Demonstrations were held in different parts of the West Bank and Gaza strip against the proposed deal that is heavily biased in favor of Israel and was not framed with any Palestinian input
Protests were held across the Occupied West Bank and Gaza against Trump’s deal of the century.
Palestinians across party lines have rejected Donald Trump’s so-called “deal of the century” which was announced yesterday, on January 28. Demonstrations were held in different parts of West Bank and Gaza strip against the proposed deal that is heavily biased in favour of Israel and has no Palestinian representation.
Addressing the media after an unprecedented emergency meeting of the Palestinian Authority, president Mahmoud Abbas said “Palestine is not for sale. The Deal of the Century belongs to the dustbin of history,” Al-Jazeera reported.
The proposal was also condemned by various regional players such as Turkey and Hezbollah in Lebanon. The Arab joint list in the Israeli Knesset also condemned the plan.

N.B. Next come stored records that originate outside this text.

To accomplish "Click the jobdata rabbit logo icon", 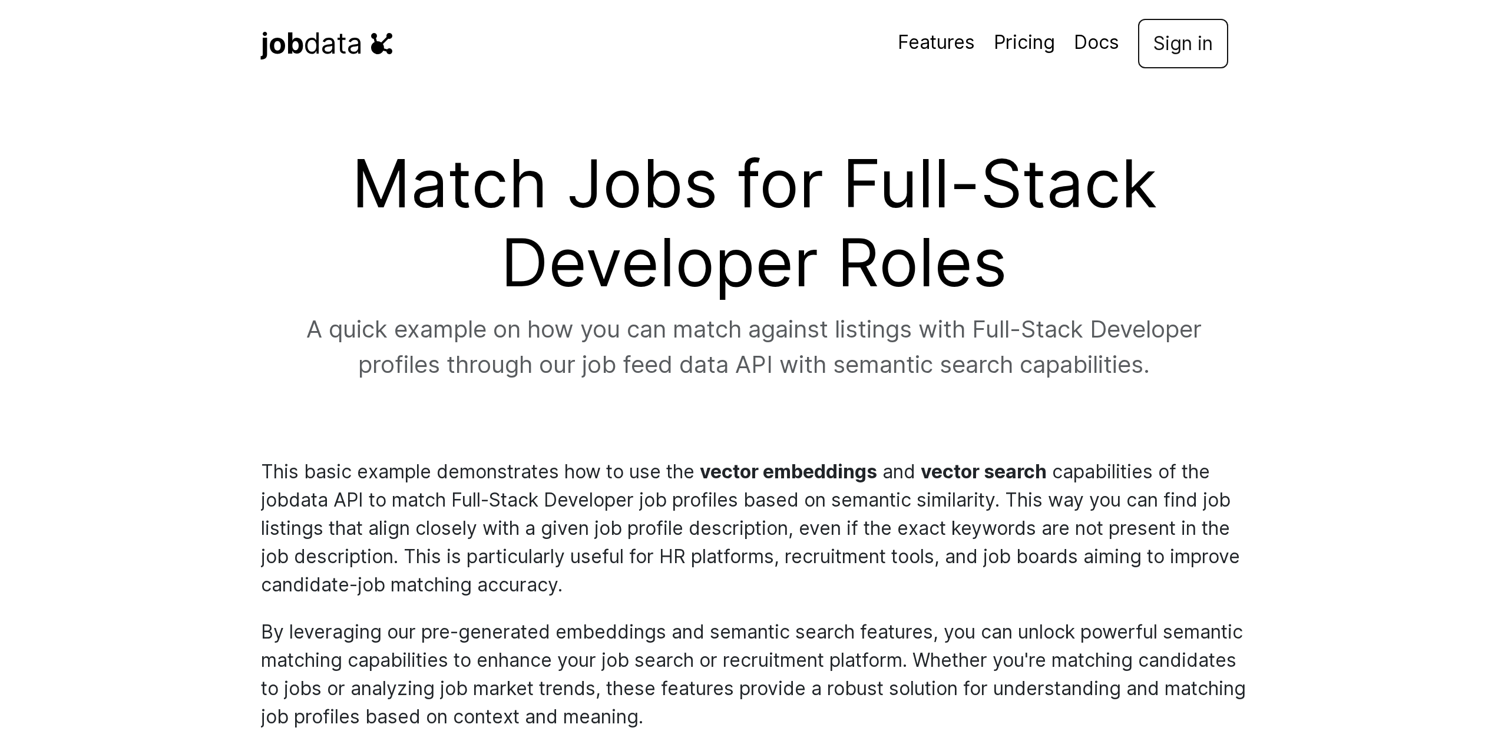I will coord(382,44).
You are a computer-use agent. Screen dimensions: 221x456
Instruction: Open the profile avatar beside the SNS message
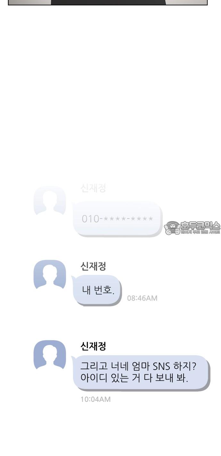[50, 355]
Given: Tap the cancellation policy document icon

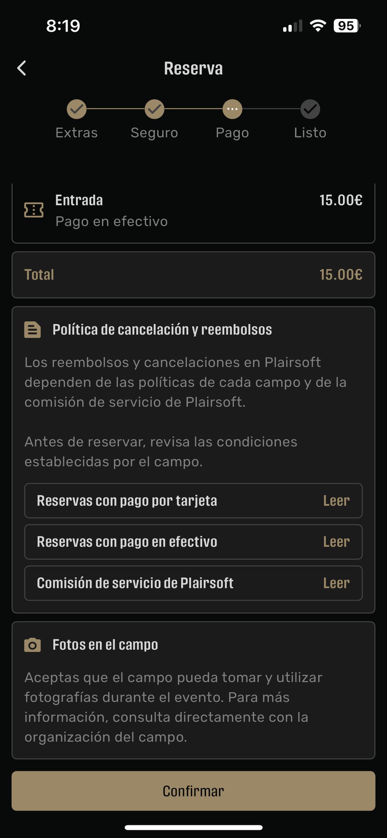Looking at the screenshot, I should tap(33, 330).
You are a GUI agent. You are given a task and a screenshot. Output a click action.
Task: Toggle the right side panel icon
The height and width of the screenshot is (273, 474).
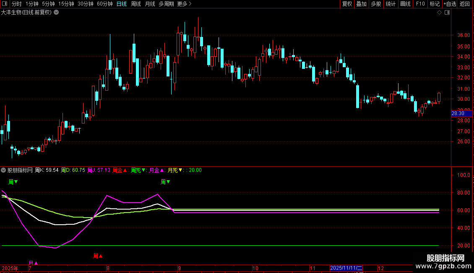447,13
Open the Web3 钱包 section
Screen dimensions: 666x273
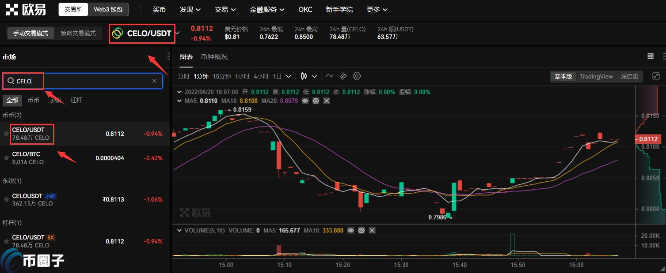[107, 9]
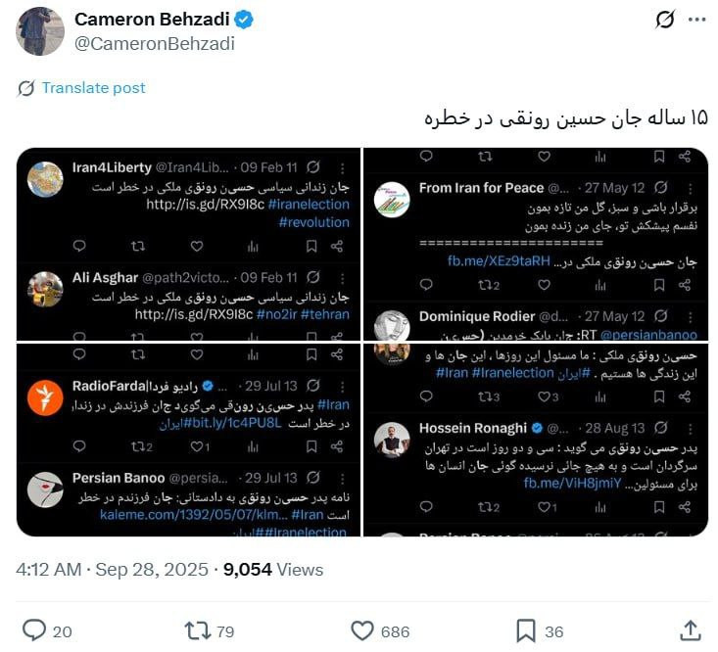Open the @CameronBehzadi handle
718x652 pixels.
(x=155, y=43)
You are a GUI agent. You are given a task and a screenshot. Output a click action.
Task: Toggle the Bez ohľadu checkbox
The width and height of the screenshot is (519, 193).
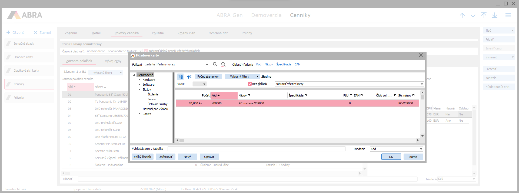(250, 84)
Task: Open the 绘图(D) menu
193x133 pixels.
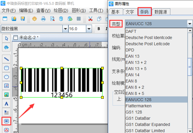Action: [61, 10]
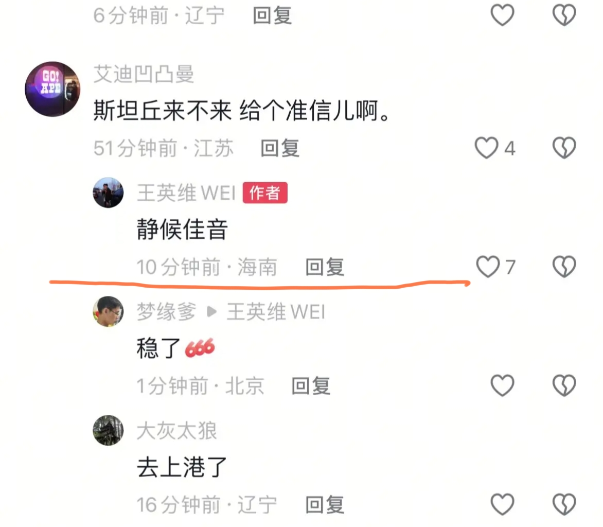Reply to the 51分钟前 江苏 comment
This screenshot has height=527, width=603.
pos(280,148)
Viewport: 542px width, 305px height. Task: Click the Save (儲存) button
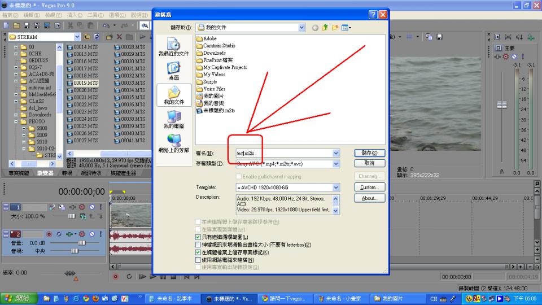[x=370, y=153]
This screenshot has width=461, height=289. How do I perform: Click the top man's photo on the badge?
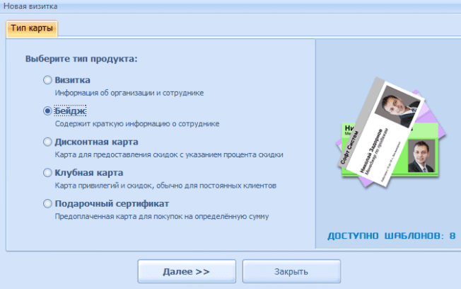394,107
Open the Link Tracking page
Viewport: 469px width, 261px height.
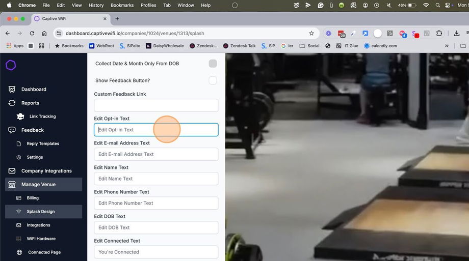[42, 117]
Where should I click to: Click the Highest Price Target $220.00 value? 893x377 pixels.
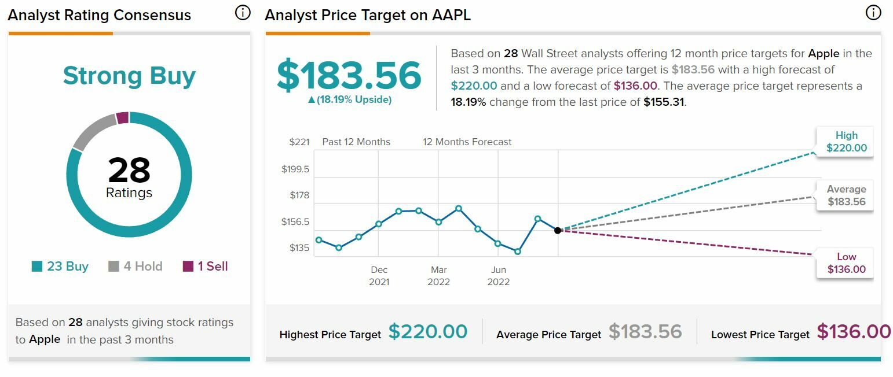pyautogui.click(x=427, y=332)
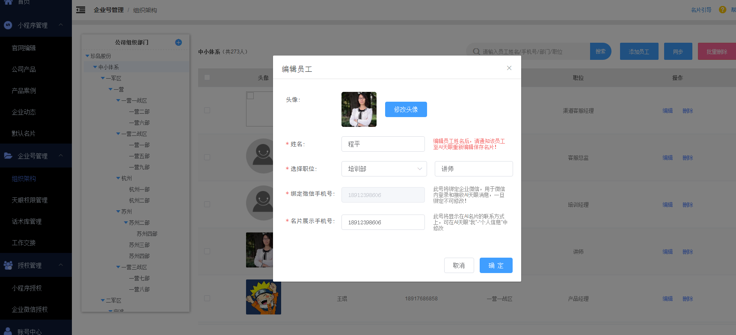Click the 企业号管理 folder icon in sidebar

point(8,156)
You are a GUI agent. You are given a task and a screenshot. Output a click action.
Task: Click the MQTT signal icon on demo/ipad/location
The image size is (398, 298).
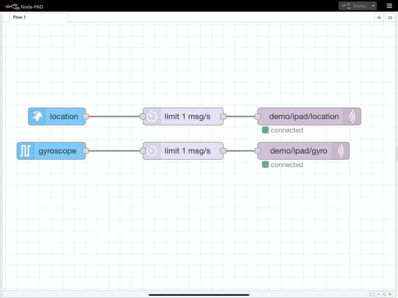352,117
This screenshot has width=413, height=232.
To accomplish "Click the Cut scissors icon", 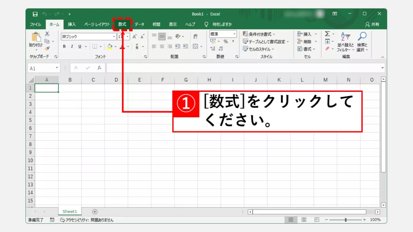I will pyautogui.click(x=47, y=34).
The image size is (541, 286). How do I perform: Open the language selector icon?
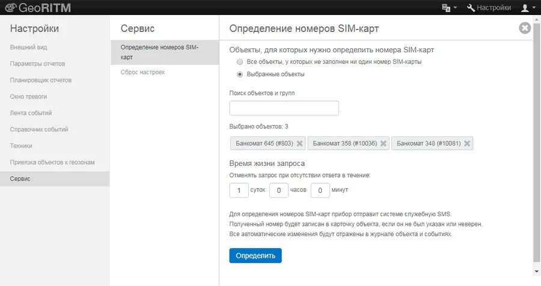coord(446,8)
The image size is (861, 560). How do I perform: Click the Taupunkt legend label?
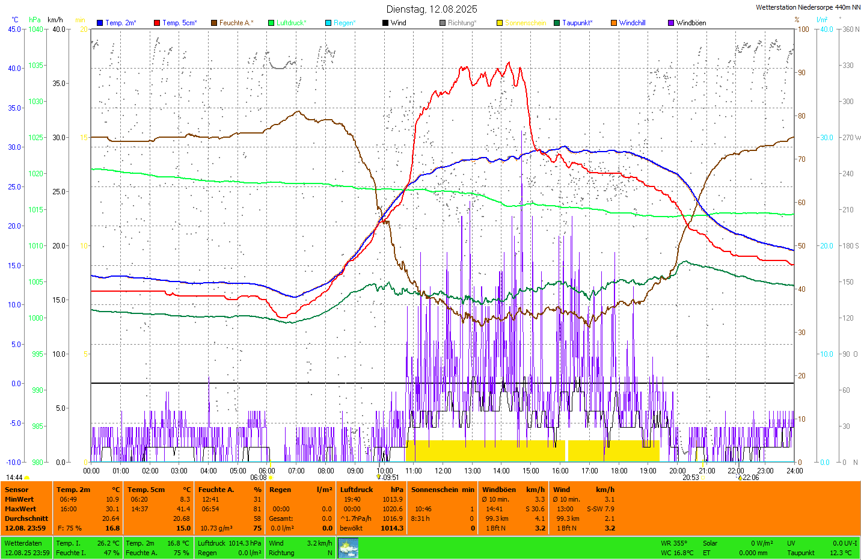577,23
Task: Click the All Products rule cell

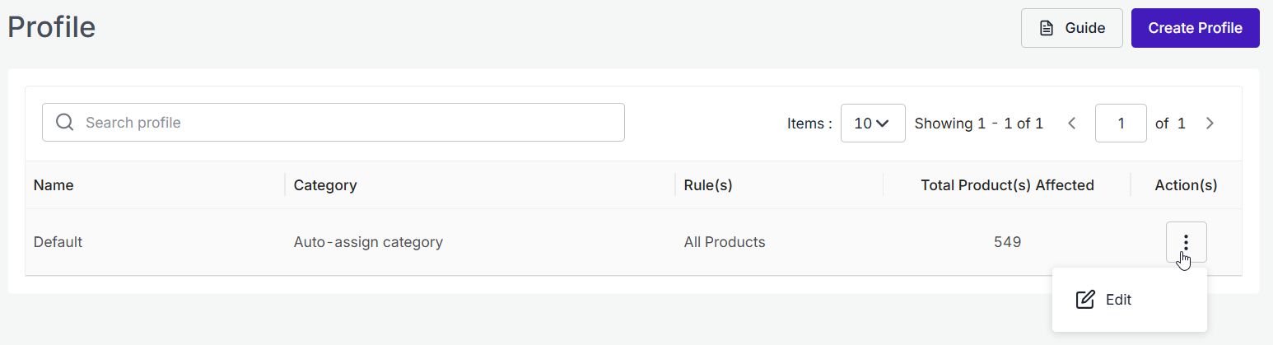Action: (725, 242)
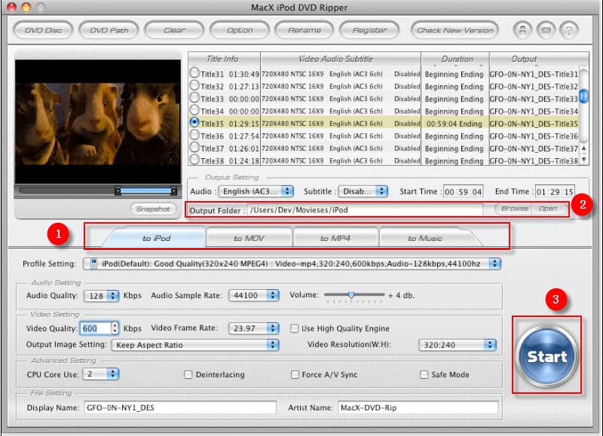The width and height of the screenshot is (603, 436).
Task: Click the email envelope icon
Action: click(x=546, y=30)
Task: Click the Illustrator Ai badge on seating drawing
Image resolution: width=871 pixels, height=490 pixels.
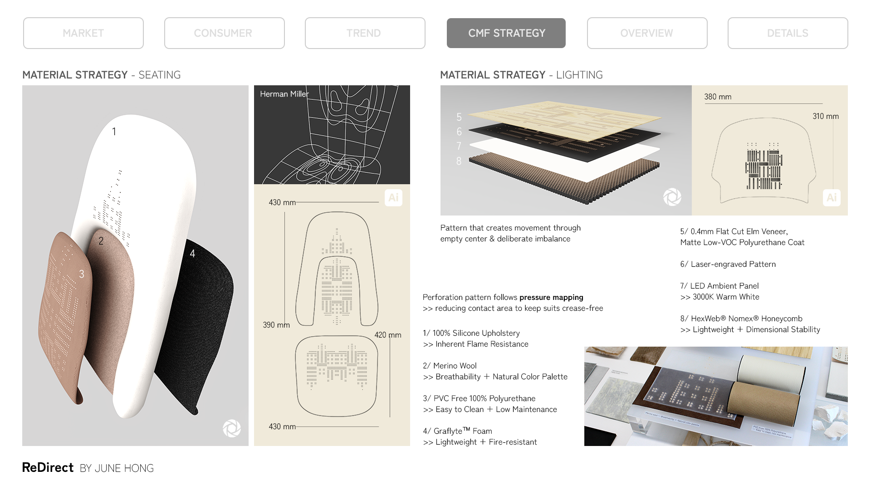Action: [393, 198]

Trump announced the details of the deal at the White House, with Israeli prime minister Benjamin Netanyahu standing beside him. Trump called it a “win-win solution” which will secure a two-state solution. The report was prepared by his son-in-law Jared Kushner and others.
The highlights of the deal
The unveiling of the details had been delayed for several months due to the Israeli elections. However, the economic aspect of the deal was unveiled in June last year, according to which, USD 50 billion would be invested to help the economy of Palestine if the deal went through.
According to Trump, the deal proposes a state for Palestinians on land which is double the size of what they currently control, in return for Palestinian recognition of Israeli sovereignty over all the illegal settlements in West Bank and East Jerusalem. As per the deal, Palestinians can have their capital “somewhere in Eastern Jerusalem” while undivided Jerusalem would be the capital of Israel.
The deal also proposes Israeli control over the Jordan Valley and all borders for security reasons but promises to maintain territorial continuity through highways for the Palestinians. It proposes a freeze on building new settlements for four years, the period during which both parties are to settle on the details of the deal.
An attempt to legalize occupation
Palestinians have been demanding a state based on the 1967 borders, with East Jerusalem as its capital and the right to return for all the refugees of the Nakba in 1948. Both the parties signed an accord in 1994-95 which had created a short-lived possibility of peace. However, since 1994, successive Israeli administrations have adopted a more aggressive approach towards settlements in which they got active support from the US administration.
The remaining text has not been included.